• Activity: Print the first line of the records below and every line after it, up to and including the line with "Click the main". Print nothing else.
-=-=-=-=-
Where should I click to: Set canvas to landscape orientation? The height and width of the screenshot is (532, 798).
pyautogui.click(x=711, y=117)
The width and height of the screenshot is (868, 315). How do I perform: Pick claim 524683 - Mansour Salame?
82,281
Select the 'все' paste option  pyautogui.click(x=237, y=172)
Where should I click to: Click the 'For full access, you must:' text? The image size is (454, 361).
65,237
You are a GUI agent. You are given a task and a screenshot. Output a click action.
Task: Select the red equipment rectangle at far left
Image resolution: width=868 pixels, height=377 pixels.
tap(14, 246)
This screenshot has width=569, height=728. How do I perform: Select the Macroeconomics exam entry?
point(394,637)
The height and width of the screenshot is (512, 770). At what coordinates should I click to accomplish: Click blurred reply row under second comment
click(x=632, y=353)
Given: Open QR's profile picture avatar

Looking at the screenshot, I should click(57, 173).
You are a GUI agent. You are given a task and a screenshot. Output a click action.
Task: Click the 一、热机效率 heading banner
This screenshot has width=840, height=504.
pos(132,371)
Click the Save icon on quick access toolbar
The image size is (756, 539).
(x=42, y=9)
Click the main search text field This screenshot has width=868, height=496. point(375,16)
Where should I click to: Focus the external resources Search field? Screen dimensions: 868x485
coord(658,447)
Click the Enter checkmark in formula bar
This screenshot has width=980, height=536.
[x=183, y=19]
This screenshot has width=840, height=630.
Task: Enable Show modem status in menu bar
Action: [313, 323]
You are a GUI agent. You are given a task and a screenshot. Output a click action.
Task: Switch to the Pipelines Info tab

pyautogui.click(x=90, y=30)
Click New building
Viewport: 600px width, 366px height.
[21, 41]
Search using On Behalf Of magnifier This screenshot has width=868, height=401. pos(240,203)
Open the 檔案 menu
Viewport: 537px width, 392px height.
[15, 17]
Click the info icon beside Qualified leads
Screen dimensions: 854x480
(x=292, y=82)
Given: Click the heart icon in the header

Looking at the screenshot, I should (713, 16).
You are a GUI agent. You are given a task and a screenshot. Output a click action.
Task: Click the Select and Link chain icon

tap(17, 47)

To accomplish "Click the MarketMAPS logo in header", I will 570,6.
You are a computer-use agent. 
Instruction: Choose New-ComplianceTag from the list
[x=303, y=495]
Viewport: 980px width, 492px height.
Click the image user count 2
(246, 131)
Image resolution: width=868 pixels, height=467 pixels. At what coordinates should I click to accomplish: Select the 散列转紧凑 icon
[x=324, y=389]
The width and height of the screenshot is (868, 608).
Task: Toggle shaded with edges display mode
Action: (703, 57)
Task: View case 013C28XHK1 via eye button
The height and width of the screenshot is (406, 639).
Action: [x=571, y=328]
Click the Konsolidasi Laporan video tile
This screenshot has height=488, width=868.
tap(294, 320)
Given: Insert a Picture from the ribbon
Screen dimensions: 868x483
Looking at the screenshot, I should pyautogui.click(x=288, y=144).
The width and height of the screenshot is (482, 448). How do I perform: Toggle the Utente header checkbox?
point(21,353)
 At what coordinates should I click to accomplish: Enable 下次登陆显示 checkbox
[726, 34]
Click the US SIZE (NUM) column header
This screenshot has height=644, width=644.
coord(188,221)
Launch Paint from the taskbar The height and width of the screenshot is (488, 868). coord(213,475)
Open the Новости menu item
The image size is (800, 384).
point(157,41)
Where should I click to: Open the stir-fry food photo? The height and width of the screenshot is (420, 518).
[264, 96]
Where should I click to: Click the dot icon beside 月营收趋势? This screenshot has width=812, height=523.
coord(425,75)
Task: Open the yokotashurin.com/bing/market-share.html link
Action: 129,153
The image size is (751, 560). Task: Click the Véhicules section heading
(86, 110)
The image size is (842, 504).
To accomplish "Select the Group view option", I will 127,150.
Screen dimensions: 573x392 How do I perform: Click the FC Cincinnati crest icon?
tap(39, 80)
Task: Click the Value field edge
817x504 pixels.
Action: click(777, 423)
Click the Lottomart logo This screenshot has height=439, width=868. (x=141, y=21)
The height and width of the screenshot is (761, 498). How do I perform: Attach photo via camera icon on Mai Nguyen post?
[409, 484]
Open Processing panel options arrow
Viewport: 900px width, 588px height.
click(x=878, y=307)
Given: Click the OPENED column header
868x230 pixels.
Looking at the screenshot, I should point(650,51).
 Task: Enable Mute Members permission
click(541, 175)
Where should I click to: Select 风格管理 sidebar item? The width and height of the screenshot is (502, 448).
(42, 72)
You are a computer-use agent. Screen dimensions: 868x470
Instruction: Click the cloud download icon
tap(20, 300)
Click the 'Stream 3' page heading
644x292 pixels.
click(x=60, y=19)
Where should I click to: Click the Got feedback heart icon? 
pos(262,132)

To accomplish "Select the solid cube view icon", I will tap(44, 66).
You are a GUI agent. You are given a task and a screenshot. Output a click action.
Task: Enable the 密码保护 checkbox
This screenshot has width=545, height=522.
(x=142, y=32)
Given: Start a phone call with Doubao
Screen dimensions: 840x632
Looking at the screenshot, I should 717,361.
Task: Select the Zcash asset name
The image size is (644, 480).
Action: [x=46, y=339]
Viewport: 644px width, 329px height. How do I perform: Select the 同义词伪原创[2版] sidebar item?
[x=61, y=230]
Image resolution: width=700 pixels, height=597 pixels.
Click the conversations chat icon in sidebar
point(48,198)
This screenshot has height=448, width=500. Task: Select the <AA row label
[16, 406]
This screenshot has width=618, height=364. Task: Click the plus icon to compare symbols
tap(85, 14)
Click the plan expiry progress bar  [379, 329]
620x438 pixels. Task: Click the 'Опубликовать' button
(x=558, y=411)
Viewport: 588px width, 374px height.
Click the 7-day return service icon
-=-=-=-=-
• Your response:
Where should I click to: Set canvas to landscape orientation? The height and width of the screenshot is (532, 798).
pyautogui.click(x=711, y=117)
The width and height of the screenshot is (868, 315). How do I perform: Pick claim 524683 - Mansour Salame?
82,281
Select the 'все' paste option  pyautogui.click(x=237, y=172)
Where should I click to: Click the 'For full access, you must:' text? The image size is (454, 361).
65,237
You are a GUI agent. You are given a task and a screenshot. Output a click action.
Task: Select the red equipment rectangle at far left
Image resolution: width=868 pixels, height=377 pixels.
tap(14, 246)
This screenshot has width=569, height=728. How do I perform: Select the Macroeconomics exam entry?
point(394,637)
The height and width of the screenshot is (512, 770). At what coordinates should I click to accomplish: Click blurred reply row under second comment
click(x=632, y=353)
Given: Open QR's profile picture avatar

Looking at the screenshot, I should click(57, 173).
You are a GUI agent. You are given a task and a screenshot. Output a click action.
Task: Click the 一、热机效率 heading banner
This screenshot has width=840, height=504.
pos(132,371)
Click the Save icon on quick access toolbar
The image size is (756, 539).
(x=42, y=9)
Click the main search text field This screenshot has width=868, height=496. point(375,16)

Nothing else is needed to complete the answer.